Peran Gender
Peran Gender
Peran gender merupakan harapan atau ekspektasi mengenai tingkah laku feminin atau maskulin seseorang yang dibentuk oleh lingkungan sosial. Harapan harapan tersebut dibangun dan diabadikan oleh institusi dan nilai-nilai dari suatu masyarakat tertentu. Suatu peran gender merupakan suatu set harapan yang menetapkan bagaimana seharusnya perempuan dan laki-laki berfikir, bertingkah laku dan berperasaan (Santrock, 2013).
Bem (2011) menyatakan ada dua model orientasi peran gender dalam menjelaskan feminitas dan maskulinitas, yaitu model tradisional dan model non tradisional. Model tradisional memandang feminitas dan maskulinitas sebagai suatu dikotomi. Sedangkan model nontradisional memandang feminitas dan maskulinitas bukanlah suatu dikotomi, sehingga memungkinkan untuk pengelompokan yang lain yang disebut androgini, dimana seorang perempuan atau laki-laki bisa memiliki ciri-ciri feminitas sekaligus ciri-ciri maskulinitas.
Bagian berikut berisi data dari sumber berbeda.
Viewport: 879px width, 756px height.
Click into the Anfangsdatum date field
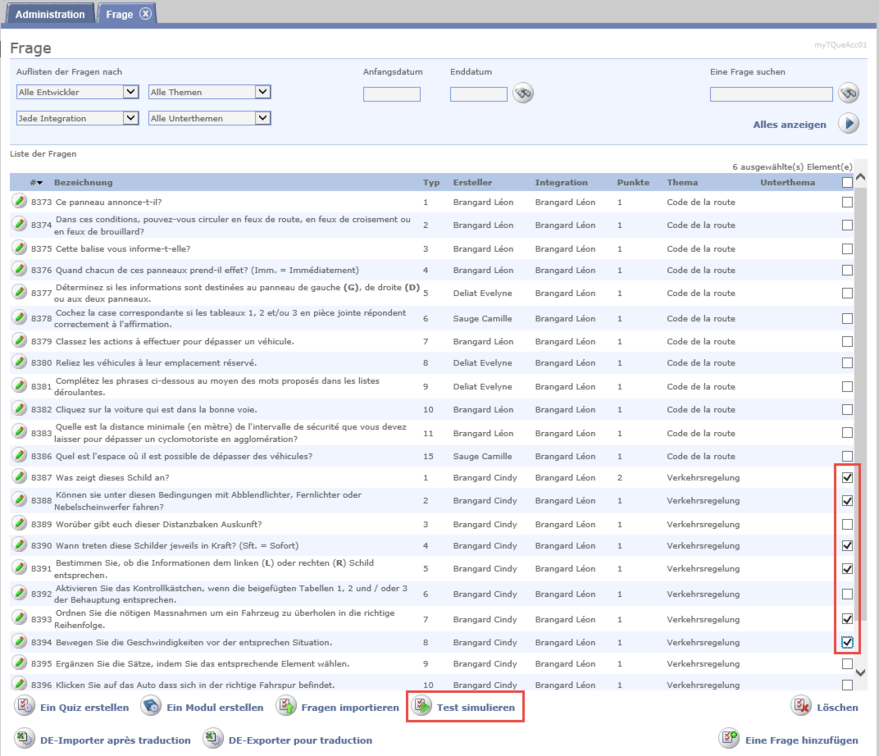point(391,94)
Maskulin dan feminin yang selanjutnya disebut dengan peran jenis (sex role) pada mulanya muncul dari pembagian peran yang didasarkan pada jenis kelamin (sex) oleh masyarakat. Maskulin dan feminin juga dikatakan sebagai stereotipe, pengertian stereotipe adalah pelekatan sifat terhadap individu / kelompok tertentu (Bem, 2011).
Sedangkan menurut Dusek (2006) identitas peran gender adalah stereotipe sosial yang berlaku untuk perilaku laki-laki dan wanita, sebagian di dasarkan pada kriteria biologis dan sebagian besar melibatkan belajar stereotipe sosial yang diajarkan oleh orangtua, teman sebaya, dan agen institusi sosial lain yang diperkuat. Lebih khusus lagi, Burns (2013) menyatakan bahwa identitas peran gender adalah konseptualisasi mengenai derajat ke-maskulin-an dan ke-femininannya sendiri dan sejauh mana individu tersebut cocok dengan keyakinan yang disetujui publik mengenai karakteristik- karakteristik yang sesuai bagi laki-laki dan perempuan.
Bagong Suyanto (2010) menjelaskan gagasan Engels tentang konsep gender bahwa perbedaan gender antara laki-laki dan perempuan terjadi melalui proses yang sangat panjang, melalui proses sosialisasi, penguatan, dan konstruksi sosial, kultural, dan keagamaaan bahkan melalui kekuasaan negara. Oleh karena melalui proses yang begitu panjang itulah maka lama-kelamaan perbedaan gender antara laki-laki dan perempuan menjadi seolah-olah ketentuan Tuhan atau kodrat yang tidak dapat diubah lagi. Demikian pula sebaliknya, sosialisasi konstruksi sosial tentang gender secara evolusi pada akhirnya memengaruhi perkembangan fisik dan biologis masing- masing jenis kelamin.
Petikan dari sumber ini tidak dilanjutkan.